Oats can be the base of a savory dish, somewhat like polenta or grits. It is a whole grain rich in soluble fiber. If you dislike or don't have pesto, you may use tomato sauce or harissa as a substitute. For a homemade pesto recipe, try our kale pesto.

For a nutritional boost, try adding up to 1 Tablespoon of chia seeds or flax-seeds (rich in fiber and omega 3 fatty acids).

Ingredients


Oats - ⅓ cup rolled or old-fashioned oats Water - ⅓ cup Cheese - 1 Tablespoon parmesan, cheddar or other cheese, shredded Pesto - 1 Tablespoon, optional Eggs - 1 or 2, large Oil - 1 teaspoon avocado, canola, sesame, peanut or light olive oil Salt - ¼ teaspoon Pepper - ¼ teaspoon black pepper, ground

Instructions

Step 1
In a bowl or jar, combine oats, water and a pinch of salt.

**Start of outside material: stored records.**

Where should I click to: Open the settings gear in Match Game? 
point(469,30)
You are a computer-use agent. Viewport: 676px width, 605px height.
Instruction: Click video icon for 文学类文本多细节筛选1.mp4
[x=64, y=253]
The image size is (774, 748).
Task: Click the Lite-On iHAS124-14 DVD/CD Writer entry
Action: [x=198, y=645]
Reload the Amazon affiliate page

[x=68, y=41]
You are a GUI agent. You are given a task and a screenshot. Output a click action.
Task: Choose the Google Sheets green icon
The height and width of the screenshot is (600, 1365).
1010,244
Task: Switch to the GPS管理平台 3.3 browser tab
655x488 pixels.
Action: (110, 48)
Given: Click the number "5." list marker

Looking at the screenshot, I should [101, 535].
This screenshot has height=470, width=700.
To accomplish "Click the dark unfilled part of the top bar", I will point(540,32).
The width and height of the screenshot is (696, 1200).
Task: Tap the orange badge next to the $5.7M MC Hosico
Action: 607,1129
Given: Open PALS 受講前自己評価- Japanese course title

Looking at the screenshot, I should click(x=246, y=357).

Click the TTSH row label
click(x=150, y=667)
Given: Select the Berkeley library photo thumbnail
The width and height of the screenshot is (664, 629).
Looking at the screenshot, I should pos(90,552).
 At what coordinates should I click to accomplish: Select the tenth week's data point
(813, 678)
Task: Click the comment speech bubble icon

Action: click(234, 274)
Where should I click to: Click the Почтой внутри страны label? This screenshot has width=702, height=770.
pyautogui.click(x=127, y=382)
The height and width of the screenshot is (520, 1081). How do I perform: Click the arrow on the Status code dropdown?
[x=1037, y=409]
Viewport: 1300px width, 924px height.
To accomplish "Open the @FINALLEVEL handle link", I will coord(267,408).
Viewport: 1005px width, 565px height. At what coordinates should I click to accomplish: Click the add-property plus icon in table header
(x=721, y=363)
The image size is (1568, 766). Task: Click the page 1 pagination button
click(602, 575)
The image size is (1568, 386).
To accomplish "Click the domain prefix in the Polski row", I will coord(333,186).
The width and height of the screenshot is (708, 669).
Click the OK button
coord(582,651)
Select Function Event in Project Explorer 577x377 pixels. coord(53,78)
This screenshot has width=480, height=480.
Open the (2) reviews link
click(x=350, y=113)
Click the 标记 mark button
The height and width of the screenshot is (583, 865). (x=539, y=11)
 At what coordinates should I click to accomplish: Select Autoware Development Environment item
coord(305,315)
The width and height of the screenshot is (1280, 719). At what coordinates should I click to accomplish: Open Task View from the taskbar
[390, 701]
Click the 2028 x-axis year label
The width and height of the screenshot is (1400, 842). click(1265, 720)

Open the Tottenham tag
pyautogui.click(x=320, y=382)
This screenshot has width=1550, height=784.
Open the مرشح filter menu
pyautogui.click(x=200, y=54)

Cover and refrigerate overnight, or microwave for 1-2 minutes.
Step 2
Heat oil in a skillet over medium eat. Cook 1-2 eggs according to your liking (over-easy, medium or hard). Sprinkle with salt and pepper.
Step 3
Meanwhile, heat oats in the microwave for 1 minute. Then stir in pesto (optional) and parmesan cheese.
Step 4
Top with fried eggs, and enjoy.

Notes

If you are immuno-compromised, it is important to cook you egg all the way through (scrambled, or over-hard egg rather than over-easy).

Nutrition facts provided assume the use of 2 eggs.